__Text for analysis__:

Enacted Budget – Fiscal Year 2025
In March, New Mexico Governor Michelle Lujan Grisham signed the state budget for fiscal 2025. The budget totals $10.2 billion in recurring general fund spending, a 6.8 percent increase over fiscal 2024 levels. The legislature also passed $1.25 billion in nonrecurring spending including funding for public infrastructure, road projects, and rural hospital expansions. Additionally, the budget includes $838 million in transfers to the newly created government results and opportunity expendable trust and its program fund for multiyear appropriations to pilot a range of initiatives. The enacted budget is based on recurring general fund revenues of $12.8 billion in fiscal 2025, reflecting annual growth of 0.6 percent. The state’s general fund reserves are estimated at $3.3 billion, which is 32.2 percent of recurring expenditures and includes $2.3 billion in the Tax Stabilization Reserve Fund which is the state’s rainy-day fund.

__Data section__:

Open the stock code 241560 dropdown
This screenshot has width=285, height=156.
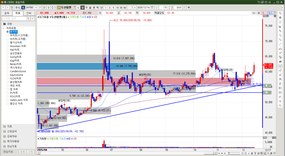[36, 7]
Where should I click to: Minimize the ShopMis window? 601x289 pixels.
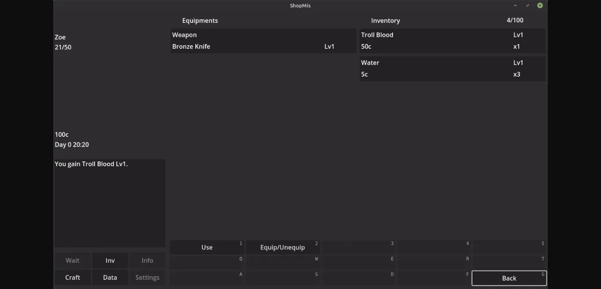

__What to do__:
• a. List every dollar amount given in the New Mexico budget summary.
• b. According to the New Mexico budget summary, what is the $838 million in transfers for?
• c. Please carry on the New Mexico budget summary from its final sentence.
The material that comes after the New Mexico budget summary is from a different source.

__Answers for this exercise__:
• a. $10.2 billion, $1.25 billion, $838 million, $12.8 billion, $3.3 billion, $2.3 billion

• b. The $838 million goes to the newly created government results and opportunity expendable trust and its program fund. It provides multiyear appropriations to pilot a range of initiatives.

• c.
The enacted budget prioritizes funding to improve literacy, help keep New Mexicans safe, expand affordable housing, and raise teacher pay. It includes $89 million to provide a three percent salary increase for public employees and school personnel and targeted increases for state police and the environment department; a $230 million increase for health and human service agencies including $11.5 million to increase Medicaid rates for rural hospitals; and a $270 million increase for education to expand prekindergarten services, fully fund universal free school meals, and increase investments in literacy initiatives.